Court Battles

Small business lobby to vet Supreme Court nominee

The nation’s small business lobby is entering the battle over filling the Supreme Court vacancy left by the late Justice Antonin Scalia. 

The National Federation of Independent Business (NFIB) announced plans Wednesday to, for the first time in the group’s 73-year history, thoroughly analyze the record of a Supreme Court pick. Obama’s nominee is Judge Merrick Garland of the U.S. Court of Appeals for the District of Columbia.

{mosads}Juanita Duggan, president and CEO of the conservative business group, said before Garland’s pick was announced that the next justice could determine the outcome of several cases in which NFIB is a plaintiff that could radically expand the federal government’s control over the economy.

“The stakes are far too high for small businesses to watch this process from the sidelines,” she said in a statement.

The NFIB is challenging the Environmental Protection Agency’s contentious Waters of the U.S. rule, which expands the federal government’s authority over local bodies of waters, as well as the agency’s Clean Power Plan, which forces states to phase out the use of coal as a source of energy.

The group is also expecting a case challenging the National Labor Relation Board’s “ambush election” rule to make it’s way to the high court. Business groups argue the rule gives organized labor an unfair advantage over employers.

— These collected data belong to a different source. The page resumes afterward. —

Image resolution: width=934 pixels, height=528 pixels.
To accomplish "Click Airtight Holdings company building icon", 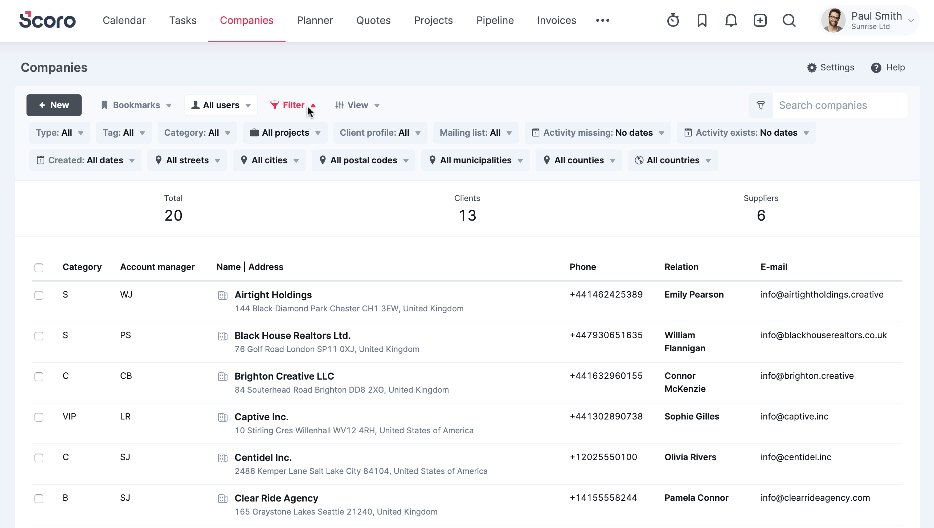I will [223, 295].
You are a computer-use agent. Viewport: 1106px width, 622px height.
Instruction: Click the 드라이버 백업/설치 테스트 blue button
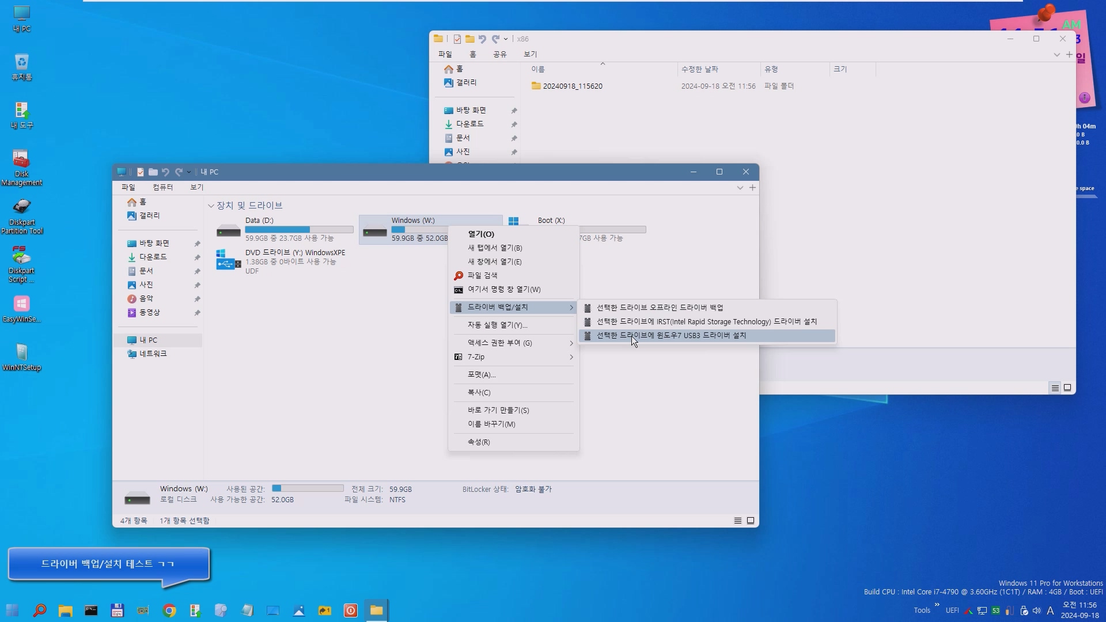[108, 564]
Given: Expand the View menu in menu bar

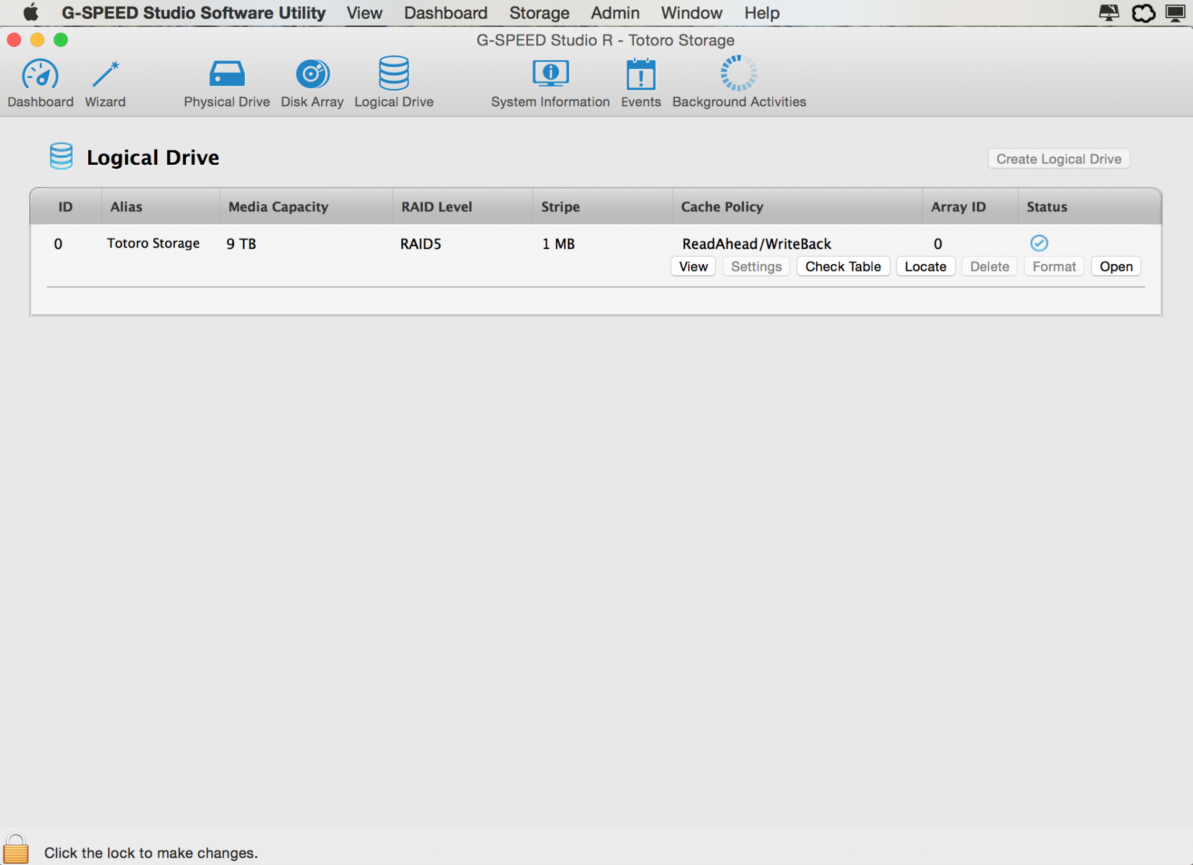Looking at the screenshot, I should click(x=364, y=13).
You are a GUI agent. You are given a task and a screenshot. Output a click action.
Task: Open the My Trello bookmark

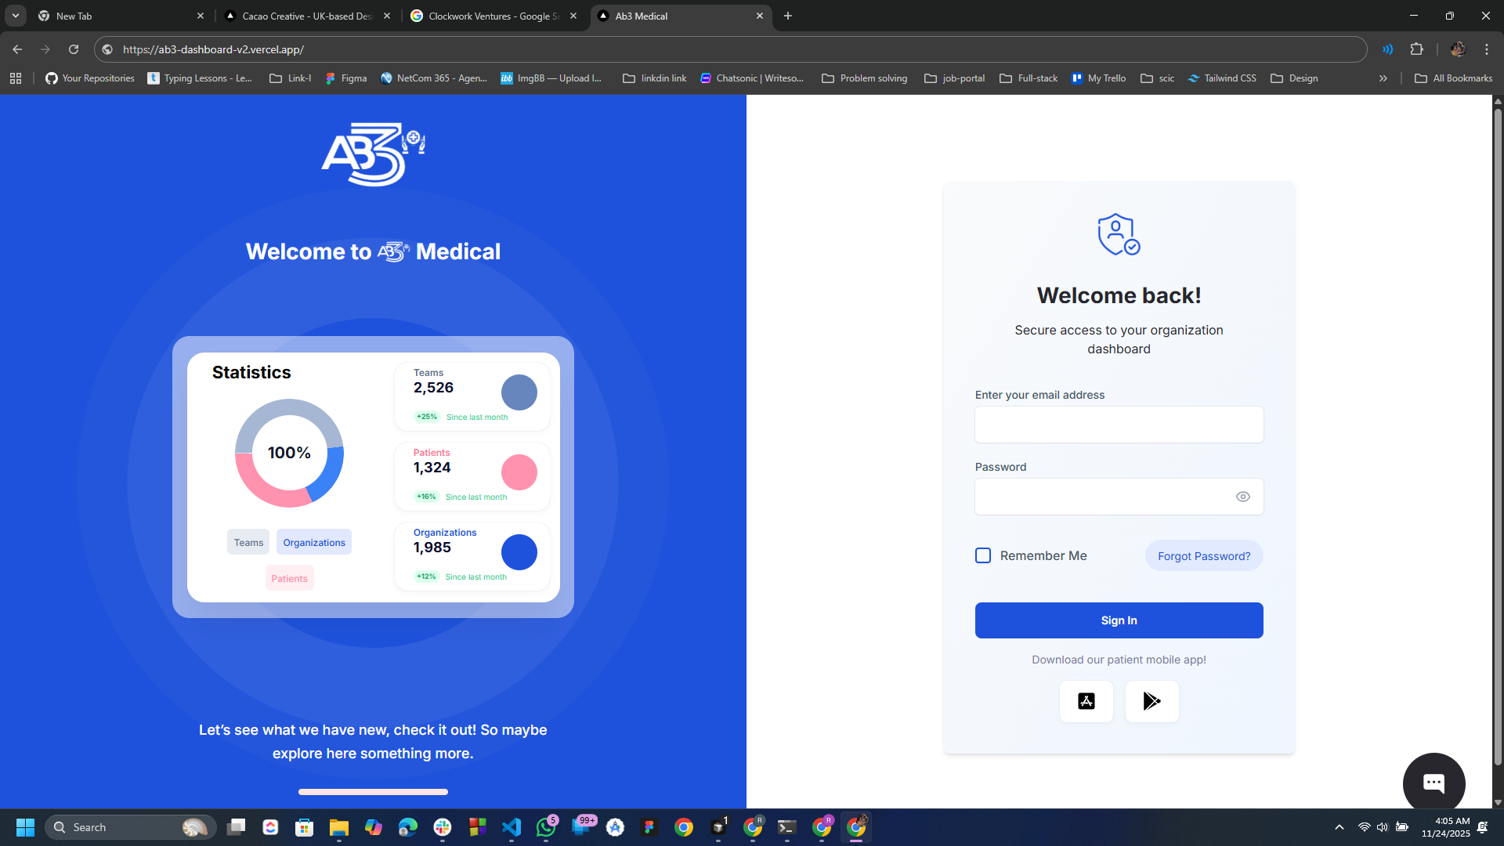click(x=1098, y=78)
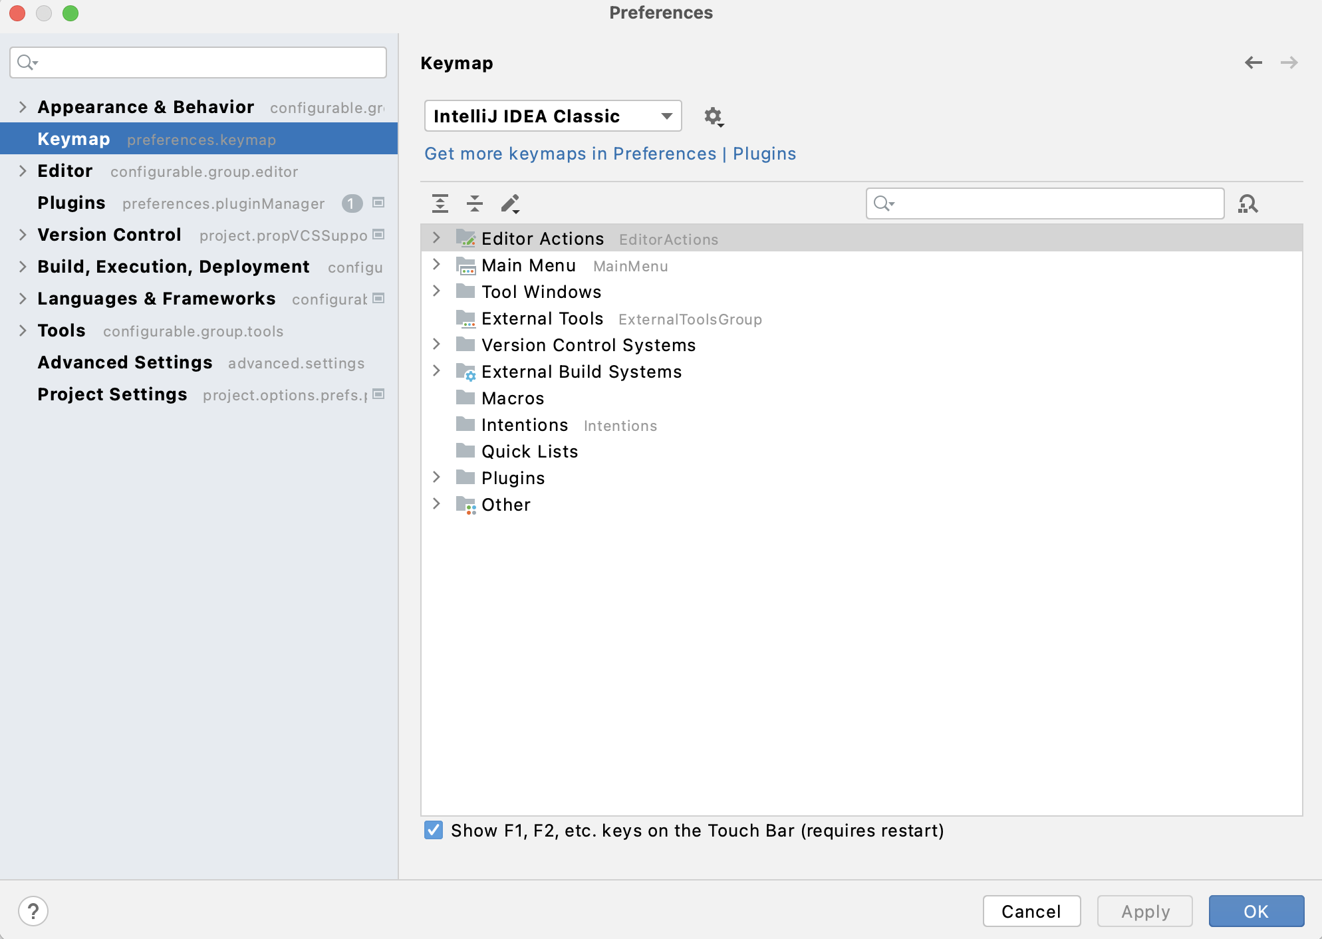Open Find Actions by Shortcut magnifier icon
Viewport: 1322px width, 939px height.
pos(1248,203)
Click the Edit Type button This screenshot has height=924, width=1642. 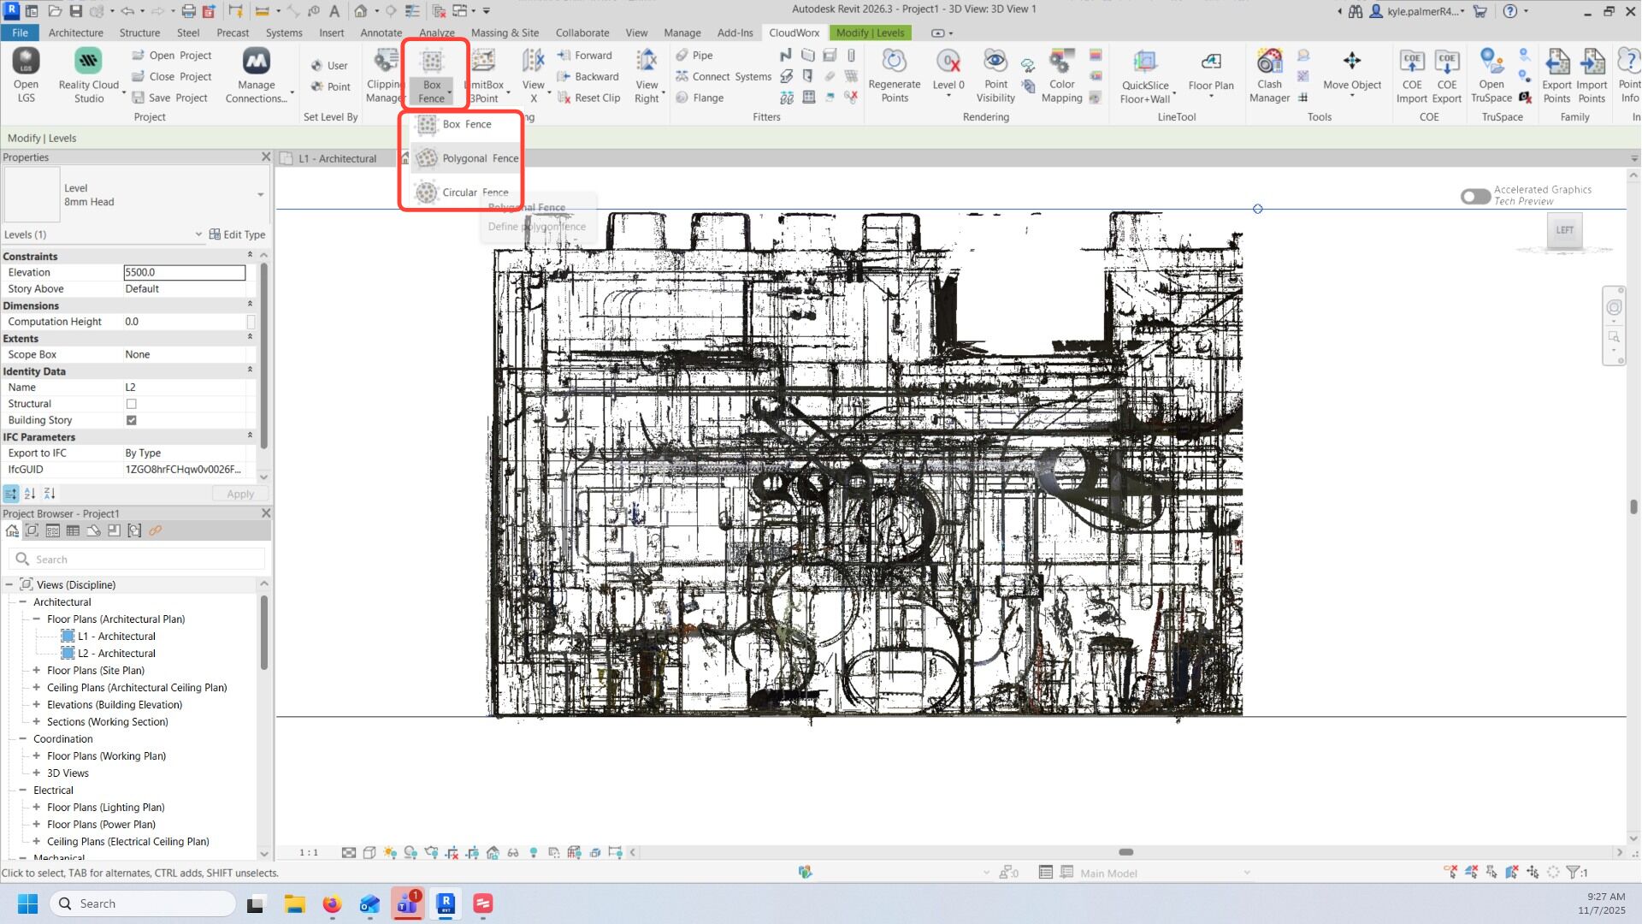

As a result, the NFIB is planning to carefully vet Obama’s nominee. Duggan said the candidate’s judicial record will be reviewed for decisions in past cases involving regulations that bear enormous costs to small businesses, as well as the candidate’s public statements on business, labor issues, property rights or other topic that indicates his or her disposition.

After Obama announced his nomination of Garland Wednesday morning, the NFIB called its initial review of the judge’s record “very discouraging.” 

“A cursory examination of his record points to a judge who nearly always sides with regulators, labor unions and trial lawyers at the expense of small businesses,” Duggan said in a statement.

She later added that, “small business has been under heavy pressure from the EPA, the DOL, the NLRB, and the rest of the alphabet soup of regulators that have expanded their power over the private sector.”

“Judge Garland has an extensive record and based on our initial examination we have grave concerns,” she said.  

NFIB has vowed to be heavily engaged in the nomination process.

“This administration has pushed the boundaries of executive power over private enterprise and increasingly the Supreme Court is where these fights are decided,” Duggan said. “We can’t sit this one out.